Eppure già due settimane prima del fattaccio il corrispondente da Londra del quotidiano spagnolo El País, Juan Carlos Gumucio – impegnato in quei giorni in un’inchiesta su un gruppo “deviato” dei servizi segreti e dei corpi speciali britannici, grazie anche a un informatore dall’interno – aveva pubblicato un articolo di costume contenente una frase ambigua: se la storia d’amore tra Diana e Dodi preoccupava molti, c’era in Gran Bretagna chi si aspettava una “catastrofe riparatrice” che avrebbe risolto il problema entro l’estate. Poteva riferirsi a un bisticcio tra i due che causasse l’attesa fine del presunto amorazzo estivo. Oppure intendeva il complotto che chiunque abbia un minimo di competenza in certi ambienti si aspettava in quelle circostanze. Non a caso alla stessa regina Elisabetta è stata attribuita la frase «L’hanno uccisa» appena saputa la notizia.
Sicché, avendo letto due settimane prima l’articolo su El País, il 31 agosto 1997 mi sono chiesto se fosse possibile fabbricare a regola d’arte un falso incidente come quello del Tunnel de l’Alma; entro poche ore, grazie alla consulenza di un esperto, avevo già una possibile soluzione tecnica attendibile.

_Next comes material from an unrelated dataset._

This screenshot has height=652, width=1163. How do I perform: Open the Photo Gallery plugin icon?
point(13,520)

Perciò ho deciso di cominciare subito a scrivere il romanzo, apparso due mesi dopo il fatto in una versione breve con il titolo Morte accidentale di una lady, ripubblicato anni dopo in una versione estesa (solo dal punto di vista narrativo, non da quello investigativo) arricchita di un dossier che delinea gli aspetti di cronaca alla base della mia storia.
Oggi il romanzo – ribattezzato da Alan D. Altieri Ladykill-Morte accidentale di una lady per l’edizione in edicola da Mondadori del 2007, titolo che ho voluto conservare – è in libreria nella sua versione definitiva nella collana Comma 21 di Damster Edizioni. È passato un ventennio e c’è ancora chi sostiene le tesi di allora. Quattro anni fa Scotland Yard ha riaperto il caso sulla base delle nebulose dichiarazioni del fantomatico Soldato N, indagando proprio sulla pista di cui parlo nel mio libro, ma senza arrivare a una conclusione significativa.

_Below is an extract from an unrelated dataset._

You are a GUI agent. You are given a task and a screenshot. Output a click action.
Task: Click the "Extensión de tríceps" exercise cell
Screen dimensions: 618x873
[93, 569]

Forse si è trattato davvero di un incidente. Tuttavia ci sono ancora troppe lacune nella versione ufficiale per escludere che ci sia stato qualcos’altro. E, in ogni caso, per alimentare i sospetti non c’è niente di peggio che ripetere false affermazioni già smentite da tempo. Il mio romanzo, allora come oggi, ha solo il compito di dimostrare che la stessa storia potrebbe avere una soluzione diversa da quella che vi è stato detto di credere: avere dubbi, purché ben documentati, fa sempre bene.